A few dozen protestors make the 1-mile trek from their tent city in Kanawha Plaza uphill to City Hall. They crowd into the front row of City Council chambers, ready to hear the fate of a resolution sponsored by Councilman E. Martin Jewell. Will his effort pass, allowing their encampment to stay, unencumbered by legalities? Or will they continue a delicate dance with police and elected officials?
Mayor Dwight Jones so far has been watching without stepping in, and council members aren't sure what to do. In the end, they say they need more time to contemplate the consequences, and take no action on Jewell's resolution to support the protest.
During the vote, the protestors turn their hands downward, silently wiggling their fingers back and forth in a show of disapproval.
Afterward, a gangly man with a graying shock of beard hops into an elevator along with a group of other, younger occupiers. In a movement that proudly rejects the notion of having leaders, Farid Alan Schintzius, 63, likens himself to a mentor.
"We didn't win anything," one protestor complains. Schintzius, the de facto spokesman for a group that has yet to choose one, addresses the situation quickly.
"This is Richmond," he intones. "Keeping them from coming in and cracking heads, keeping the conversation civil — is winning."
For Occupy Richmond, perhaps the most important thing is time. It's at the center of every decision, discussion and question about the protest that descended on Kanawha Plaza in the heart of the city's financial district.
When would protestors be satisfied that their message made a difference? And how long would they stay in tents, sleeping alongside homeless people in downtown Richmond?
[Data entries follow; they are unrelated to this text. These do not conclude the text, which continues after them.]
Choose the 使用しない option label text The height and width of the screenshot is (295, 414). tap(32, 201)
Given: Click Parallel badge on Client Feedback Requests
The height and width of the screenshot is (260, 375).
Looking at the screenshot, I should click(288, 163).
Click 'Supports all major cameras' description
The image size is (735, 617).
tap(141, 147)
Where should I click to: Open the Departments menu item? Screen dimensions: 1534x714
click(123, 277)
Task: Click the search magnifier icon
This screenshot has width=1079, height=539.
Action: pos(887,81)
Protestors acknowledged the uncertainty even as they made plans to bear down for the inevitable cold weather.
They racked up 15 nights in the plaza. Police made several visits, informing protestors that the encampment was illegal unless they obtained proper permits. Three days after that City Council vote, Mayor Jones visited the encampment last week. He invited representatives from the group to meet with him, explaining that the city's tolerance for the protest was waning.
Early on Monday, around 1 a.m., their time ran out.
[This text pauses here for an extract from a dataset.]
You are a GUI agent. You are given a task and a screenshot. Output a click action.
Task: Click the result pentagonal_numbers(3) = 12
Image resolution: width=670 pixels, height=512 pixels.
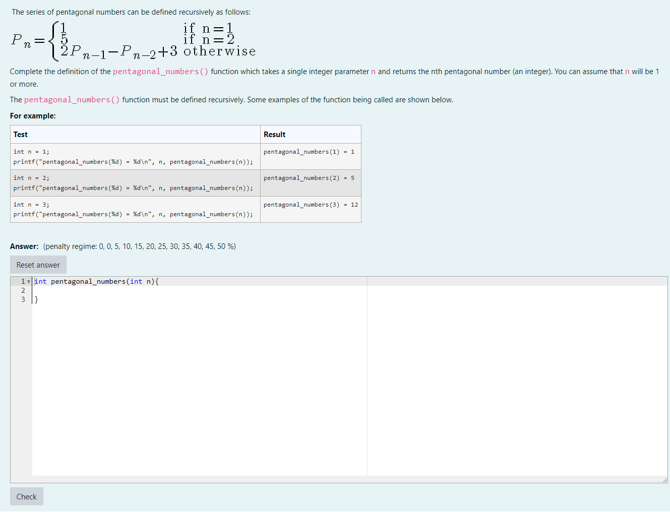(x=312, y=204)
Dozens of uniformed and mounted police officers arrived, protestors say, forming lines on the sidewalk and streets surrounding the plaza. Campers inside the park were told they had an hour to collect their belongings and leave before the encampment was bulldozed.
Will Carino, a member of the group's media team, says that as the occupiers and homeless filed out of the park, police and city workers began placing tents, supplies and whatever the protestors couldn't recover into garbage bins.
At least 9 protestors, including Schintzius, were arrested for violating the ordinance that prevents camping in the city's parks, Style Weekly confirmed Monday. After refusing to leave the park and provide their information to police they were taken to Richmond City Jail, Carino says.
Hours later, the only evidence of the Occupy Richmond that remained were leftover tarps and nylon tents bulldozed into piles at the park's west end. But protestors were getting reorganized at sunrise.